■ Passage choisi:

Maintenant, le mouvement ne souhaite plus se transformer en parti politique. Ecuanari a appuyé, pour les élections présidentielles, Fredy Ehlers et Lucio Gutiérrez (lequel fut élu, mais avec qui toute relation fut rompue au bout de 6 mois de gouvernement). Bien qu’ils aient réussi à faire élire quelques représentants, à ce niveau on ne peut pas parler de succès très nombreux. Lors de la dernière élection, le candidat soutenu par Ecuanari était le dirigeant indigène Luís Macas, président de la Confédération des nationalités indigènes d’Équateur (CONAIE), dont Ecuanari fait partie au titre des indigènes de la sierra. [NdT. C’est Rafael Correa qui a remporté cette dernière élection, avec une large part des voix indigènes et l’appui d’une mouvance significative de la CONAIE.]

Participation à la gestion municipale

« Actuellement, la CONAIE dirige 27 mairies (sur 220) et 5 préfectures (sur 22). Ils sont passés de 12 à 10 députés. La région amazonienne est marquée par la prédominance indigène – là-bas nous avons le contrôle -, mais au niveau de la côte, nous sommes très faibles. Ils sont très sensibles, très fragiles, et se laissent avoir par les promesses des politiques. », soutient Guzmán.

Dans les zones qui connaissent une administration indigène, la perception du travail réalisé est bonne. Guzmán affirme qu’à Cotacachi, province de Imbabura, par exemple, la nouvelle administration a soutenu la comparaison avec les administrations antérieures, et une réelle intégration a été expérimentée.

En 1992, Guamote (Chimborazo) a élu son premier maire indigène, et depuis lors a toujours eu un maire et un conseil à majorité indigène. Selon l’étude « Espacios Públicos de Concertación Local y sus Límites en un Municipio Indígena: Guamote, Ecuador » d’Anthony Bebbington, durant le premier mandat du maire indigène Mariano Curicama, l’objectif fut poursuivi d’améliorer les relations inter-ethniques et, bien que le pouvoir fût indigène, le maire avait pour stratégie explicite de préserver et renforcer les liens avec les métis, principalement à la présidence du canton. Ces liens ont été maintenus dans une grande mesure, ce qui a posé les bases d’une meilleure entente entre groupes ethniques, et d’une diminution de l’exploitation des indigènes.

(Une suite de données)
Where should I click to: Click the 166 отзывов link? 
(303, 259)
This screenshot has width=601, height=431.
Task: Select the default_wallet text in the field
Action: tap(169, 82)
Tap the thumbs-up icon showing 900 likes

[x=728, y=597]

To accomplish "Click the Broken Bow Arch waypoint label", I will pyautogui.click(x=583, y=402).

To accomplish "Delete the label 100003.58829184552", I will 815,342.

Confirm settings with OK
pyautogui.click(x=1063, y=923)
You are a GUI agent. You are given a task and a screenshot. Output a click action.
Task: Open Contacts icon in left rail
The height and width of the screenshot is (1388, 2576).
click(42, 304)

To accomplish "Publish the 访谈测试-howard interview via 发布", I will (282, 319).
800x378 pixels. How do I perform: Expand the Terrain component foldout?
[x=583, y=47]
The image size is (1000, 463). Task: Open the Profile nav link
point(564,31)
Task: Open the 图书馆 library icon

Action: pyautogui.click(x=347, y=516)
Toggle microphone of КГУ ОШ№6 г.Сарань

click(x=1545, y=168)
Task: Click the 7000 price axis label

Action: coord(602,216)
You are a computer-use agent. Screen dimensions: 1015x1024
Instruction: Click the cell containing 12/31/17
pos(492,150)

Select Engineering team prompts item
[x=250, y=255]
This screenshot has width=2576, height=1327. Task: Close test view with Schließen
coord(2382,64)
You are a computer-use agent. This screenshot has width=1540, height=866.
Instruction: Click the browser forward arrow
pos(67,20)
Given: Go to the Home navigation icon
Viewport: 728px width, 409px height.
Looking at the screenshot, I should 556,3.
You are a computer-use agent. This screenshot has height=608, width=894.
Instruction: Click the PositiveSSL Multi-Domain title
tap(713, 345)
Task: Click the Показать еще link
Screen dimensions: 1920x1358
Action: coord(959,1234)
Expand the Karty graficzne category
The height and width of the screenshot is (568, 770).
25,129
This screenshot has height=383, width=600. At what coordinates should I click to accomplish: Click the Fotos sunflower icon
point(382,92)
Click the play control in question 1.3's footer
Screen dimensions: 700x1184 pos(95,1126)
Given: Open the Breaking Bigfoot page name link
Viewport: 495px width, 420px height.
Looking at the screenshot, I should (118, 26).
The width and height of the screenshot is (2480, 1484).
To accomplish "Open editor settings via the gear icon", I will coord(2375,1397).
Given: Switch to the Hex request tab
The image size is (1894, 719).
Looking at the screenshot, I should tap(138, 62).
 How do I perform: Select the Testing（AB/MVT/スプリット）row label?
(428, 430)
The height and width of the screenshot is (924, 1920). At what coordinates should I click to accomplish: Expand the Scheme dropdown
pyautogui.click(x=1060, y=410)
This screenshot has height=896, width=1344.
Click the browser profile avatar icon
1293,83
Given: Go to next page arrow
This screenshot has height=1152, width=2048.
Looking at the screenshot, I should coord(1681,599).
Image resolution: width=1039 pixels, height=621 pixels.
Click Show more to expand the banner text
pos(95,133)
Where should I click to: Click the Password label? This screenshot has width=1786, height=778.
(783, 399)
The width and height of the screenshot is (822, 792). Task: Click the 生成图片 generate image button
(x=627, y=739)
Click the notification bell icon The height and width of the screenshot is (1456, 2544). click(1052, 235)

■ Vos consignes: Reprenez le texte sur la participation du mouvement indigène à la gestion municipale en Équateur et poursuivez-le à partir de l'endroit où il s'arrête.

■ Réponse à l'exercice:
Les conseillers municipaux ont convoqué les représentants des commissions paroissiales et un Comité de développement a été mis en place pour prioriser les travaux à réaliser et les dépenses en fonction des besoins des communautés. Les municipalités indigènes rendent des comptes, informent sur la marche des activités. Certaines municipalités n’ont pas réussi à décoller – elles se caractérisent par un manque de formation et un défaut de vision des objectifs politiques à long terme.

Toutefois, considérant que la municipalité doit supporter tout le poids de l’administration des ressources, le reste de la population les a regardées avec bienveillance. « Leur évaluation est globalement positive, parce que dans ces municipalités s’est imposée une manière distincte de voir la politique. », soutient Guzmán. « Lorsqu’il y a un maire métis, il faut demander une audience ; au contraire, notre administration est bien plus participative. C’est ce qui nous a permis de gagner 27 mairies, alors que nous sommes un mouvement relativement nouveau. »

Un projet participatif

Le projet participatif d’Ecuanari a pour base l’augmentation de la participation. Sont proposés ainsi des Grands conseils, qui émanent des comités des pères de famille, des commissions des eaux, des catéchistes, etc. Cela permet des discussions sur des thèmes d’intérêt local et national, comme la disparition des cours d’eau en raison de l’avancement de la frontière agricole vers les zones de captage.

D’un autre côté, on essaie d’inculquer dès l’enfance le souci de la forêt et des rivières, comme s’il s’agissait de frères et de sœurs. De faire en sorte que les entreprises horticoles prennent soin de la ressource en eau, car son absence affecte tout le monde.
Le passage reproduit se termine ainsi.